Thursday, May 16, 2024
74.0°F

Libby fails latest federal air quality testing

| December 30, 2008 1:00 AM

By Canda Harbaugh/Special to the Inter Lake

Libby's air quality falls below the federal 24-hour fine particle standard, according to a report released last week by the Environmental Protection Agency.

The EPA designated Libby as a "nonattainment" area, one of 211 counties or parts of counties in the United States whose air quality violated the 24-hour fine particle federal standard from 2005-07.

A fine particle, or PM 2.5, is about 1/30th the size of an average human hair. In September 2006, the EPA tightened the 24-hour PM 2.5 standard from 65 to 35 micrograms per cubic meter.

The EPA's findings were first reviewed by state and tribal governments before being finalized and released.

During the summer, fine-particle concentrations in Libby typically averaged less than the EPA standard, but in the winter - November through February - concentrations were "well above the standard," according to the EPA.

Stored data entries:

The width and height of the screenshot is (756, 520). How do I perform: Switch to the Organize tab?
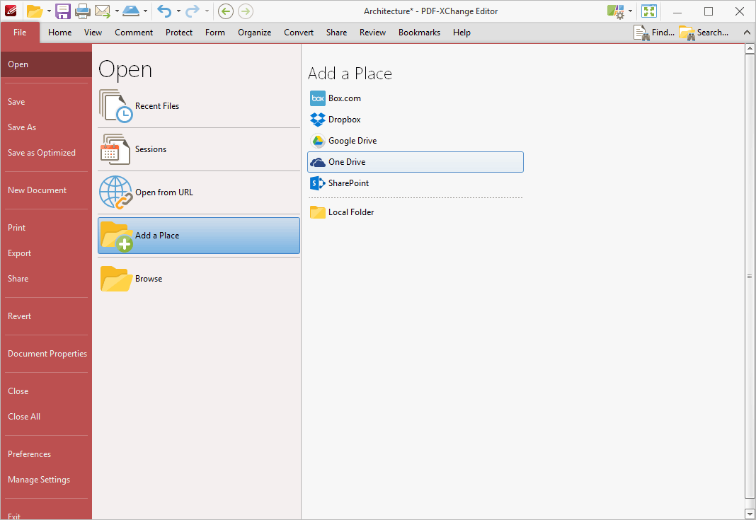254,33
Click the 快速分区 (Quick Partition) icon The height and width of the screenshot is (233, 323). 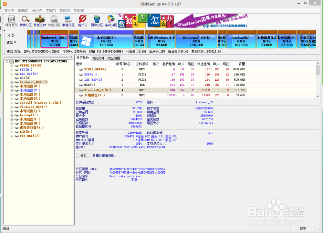(54, 20)
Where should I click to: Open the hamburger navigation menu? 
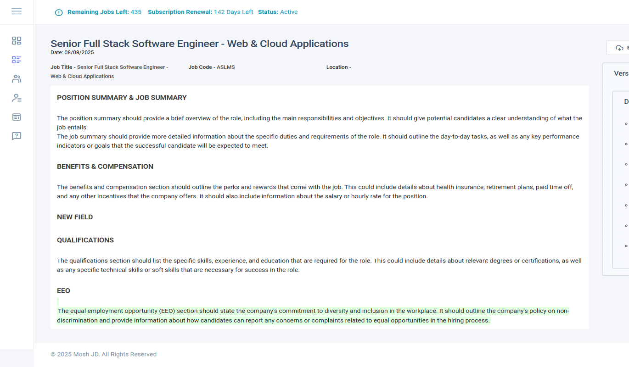[17, 12]
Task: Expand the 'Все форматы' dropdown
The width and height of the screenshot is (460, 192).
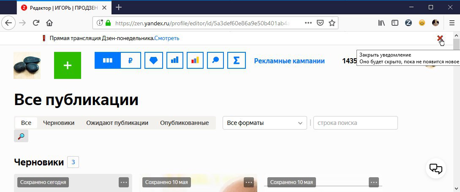Action: click(264, 123)
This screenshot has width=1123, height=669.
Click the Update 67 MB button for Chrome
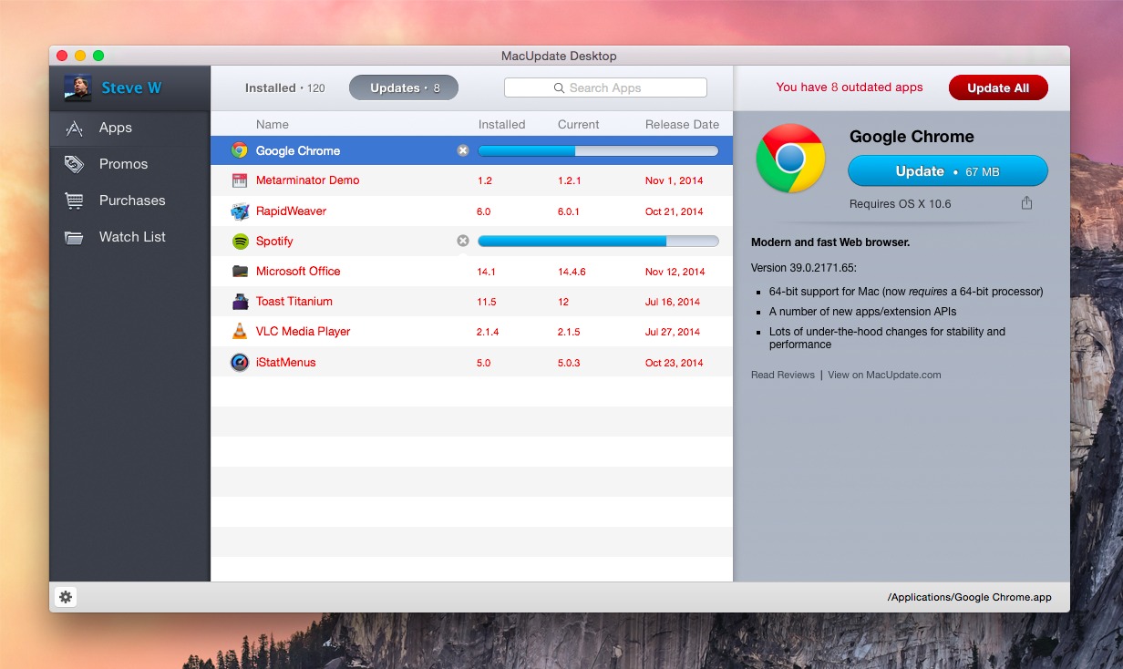pyautogui.click(x=948, y=170)
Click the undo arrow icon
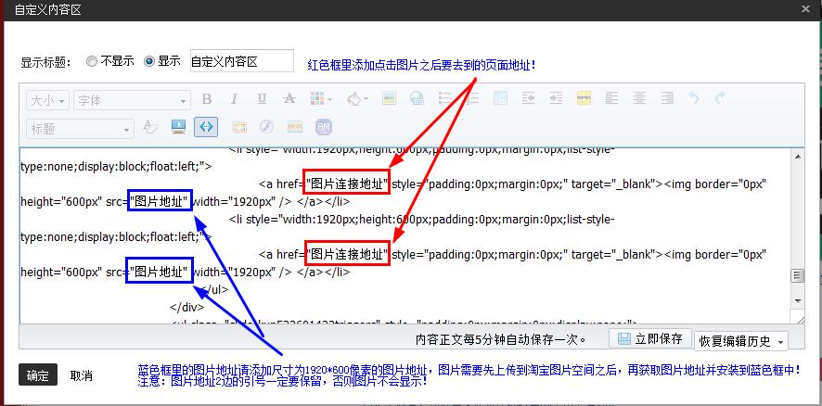 pos(693,99)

_Your assignment_. Copy the air quality article between "By Canda Harbaugh/Special" and "per cubic meter.", inclusive, replacing "EPA" with "Environmental Protection Agency" each time it appears.

_Exercise response_.
By Canda Harbaugh/Special to the Inter Lake

Libby's air quality falls below the federal 24-hour fine particle standard, according to a report released last week by the Environmental Protection Agency.

The Environmental Protection Agency designated Libby as a "nonattainment" area, one of 211 counties or parts of counties in the United States whose air quality violated the 24-hour fine particle federal standard from 2005-07.

A fine particle, or PM 2.5, is about 1/30th the size of an average human hair. In September 2006, the Environmental Protection Agency tightened the 24-hour PM 2.5 standard from 65 to 35 micrograms per cubic meter.